È vero, c’è la vita di Sarah Kane, il suo suicidio è reale, ma penso che sia un atto di rispetto del suo pensiero separarlo dai sui testi. Perfino da questo. In Love me or Kill me, è lei stessa a definire il suo teatro “profano”. Non provocatorio, non trasgressivo. Un disvelamento difficile da digerire perché mette in scena la vita al di là dei suoi confini prestabiliti. Anzi, mette in scena proprio la difficoltà a stabilire dei confini. E questo amore contraddittorio per la vita viene delineato con un’intelligenza e un’ironia con pochi paragoni. Il teatro di Sarah Kane, insomma, è un’educazione al pensiero.
Possiamo dire, quindi, che il teatro ha un valore educativo?
Penso che educazione sia una parola ambigua. Forse preferisco training, allenamento. Non è un processo cerebrale, non spiega niente. Ti butta dentro le cose, te le fa vedere. E poi sono fatti tuoi. Prendiamo ancora 4:48: sei dentro la sua stanza, sei dentro la sua testa. E adesso prova a dire che è malata, che non è normale, prova a dire che tu quelle cose non le hai mai pensate. Infatti, non credo che sia casuale che, nonostante la sua omosessualità, il medico con cui se la prende, che l’amore che l’ha delusa, tradita e non compresa sia un uomo, una presenza maschile. Sarah Kane impiega un anno e mezzo a scrivere questo testo, non può essere un dettaglio puramente autobiografico. È un completamente altro con cui ti devi misurare, è una specie di specchio.
In 4:48 è attraverso il tuo corpo che al pubblico arrivano entrambi (l’io e il completamente altro). Se il teatro è allenamento al pensiero, qual è il ruolo dell’attore?

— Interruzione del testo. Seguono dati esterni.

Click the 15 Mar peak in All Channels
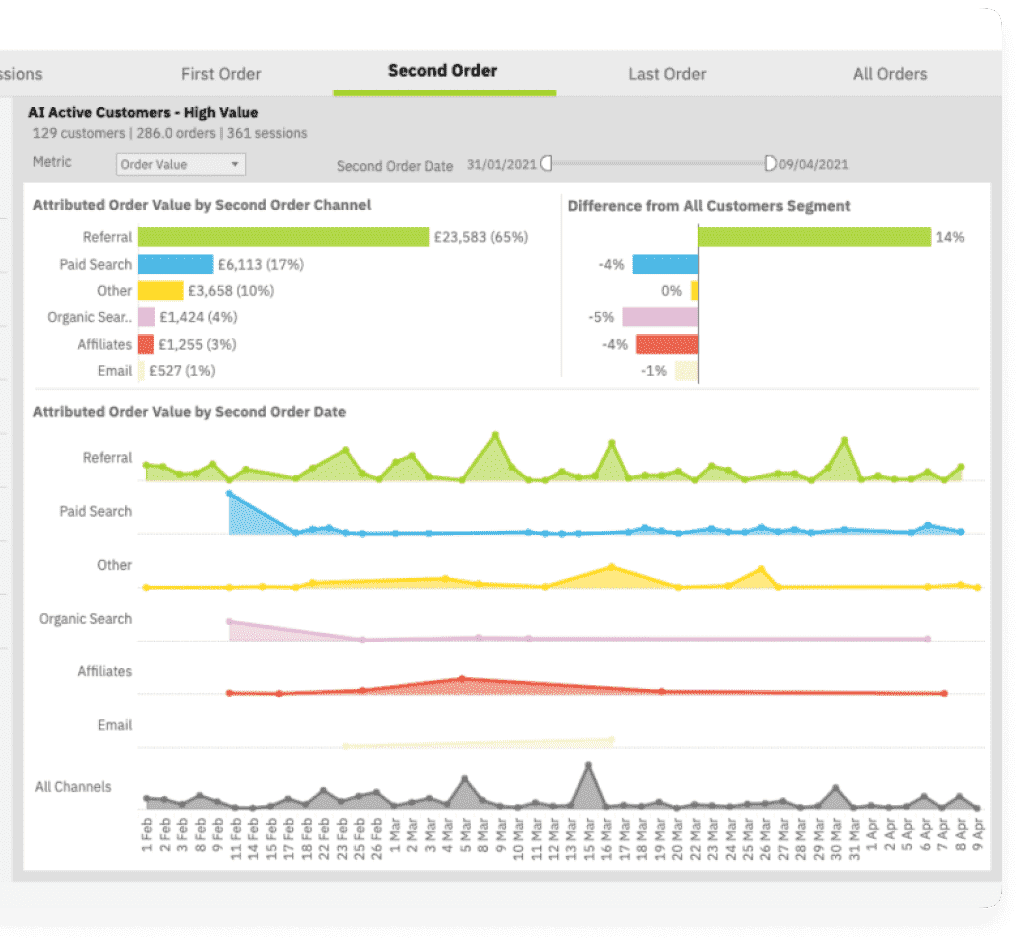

Questa è una domanda che mi sono fatta molte volte e che continuo a farmi, perciò la risposta è organica, formatasi lentamente e in continua trasformazione. Io nasco come danzatrice, ho studiato a Londra e inizialmente non avrei mai pensato di fare l’attrice. Poi sono entrata nella scuola di recitazione del Piccolo a Milano, che mi ha permesso non solo di passare sette, otto ore al giorno con persone che volevano fare le sette cose che volevo fare io, ma anche di imparare a distinguere i grandi maestri. Della mia formazione mi è sicuramente rimasta l’importanza fondamentale del corpo come strumento. E poi della voce, che non ritengo qualcosa di separato. È qualcosa di materico che dipende da un organo, da un movimento. Come attrice, dei miei mezzi mi servo per farmi canale, per farmi interprete. Non mi interessa l’autobiografia. Scrivo perché ne sento l’esigenza, ma non potrei mai portare me stessa sulla scena. Sarebbe troppo, sarebbe come bruciare. Negli anni, ho imparato tantissimo dai grandi ruoli di responsabilità. Ho imparato tantissimo dalla traduzione. Sono una grandissima lettrice e per storia personale e famigliare parlo più lingue. Tradurre è un lavoro di responsabilità e interpretazione. Bisogna far risuonare, far capire, far arrivare. E questo penso sia il lavoro dell’attore: essere un interprete consapevole, essere un canale di carne.